Calling Trump "reprehensible as a human being” and lamenting the GOP as morally bankrupt, Sanchez said she has become independent now and is looking at Democratic presidential nominees.

“I couldn’t be a part of it anymore,” she lamented.Pointing out recent election results that saw Democrats picking up two gubernatorial contests, in Kentucky and Louisiana, in solidly Republican states, GOP strategist Q. Whitfield Ayres warned it's not an isolated trend.

“It’s amazing the change, in just the last few years. It’s not any one place. It’s everywhere," he explained.

Of major concern to Republicans is previously dependable Arizona -- once represented by rock-solid conservative Barry Goldwater -- that has been trending toward the Democratic Partry.

"With 11 electoral votes, Arizona is a bigger prize than Wisconsin — a Midwestern battleground both parties view as a key to the election — and the Grand Canyon State is expected to draw lavish attention and a fortune’s worth of advertising over the next year, " the Times reports. "The ancestral home of conservative icon Barry Goldwater and John McCain, the 2008 Republican nominee, Arizona has undergone a slow but steady transformation as the growing Latino population and a flood of newcomers from places like California erode Republicans’ long-standing hegemony."
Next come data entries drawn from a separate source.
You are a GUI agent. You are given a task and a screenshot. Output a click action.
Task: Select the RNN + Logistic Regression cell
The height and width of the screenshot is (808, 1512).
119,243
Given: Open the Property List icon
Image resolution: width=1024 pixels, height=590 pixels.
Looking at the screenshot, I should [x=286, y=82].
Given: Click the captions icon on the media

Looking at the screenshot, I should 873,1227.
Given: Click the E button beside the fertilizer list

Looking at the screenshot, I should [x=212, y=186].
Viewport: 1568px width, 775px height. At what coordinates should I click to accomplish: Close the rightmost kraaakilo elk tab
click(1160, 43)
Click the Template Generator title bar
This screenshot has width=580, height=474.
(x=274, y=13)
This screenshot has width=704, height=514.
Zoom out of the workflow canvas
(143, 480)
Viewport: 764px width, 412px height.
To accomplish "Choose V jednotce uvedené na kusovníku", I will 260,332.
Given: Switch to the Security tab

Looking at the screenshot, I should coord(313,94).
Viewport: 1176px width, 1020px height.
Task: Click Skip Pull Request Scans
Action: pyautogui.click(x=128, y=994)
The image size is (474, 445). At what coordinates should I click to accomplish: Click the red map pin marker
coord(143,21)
According to a 35-year-old stay-at-home mom Christie Black, who voted independent in 2016 to avoid casting her ballot for Reepublican Trump, she can't believe Republicans are sticking by the president.

"Sometimes I want to print out every single one of his Tweets and tape them to people’s doors,” she explained. "I want them to see in writing that these are the things he’s saying. Those are worth tax cuts to you?”

Black added getting Trump out of office is just the first step.

"We would still have our checks and balances. I think right now the most important thing is to get those principles of democracy tied down, get that return to regular order, and then we can worry and get back to squabbling about conservative versus liberal," she told the Times.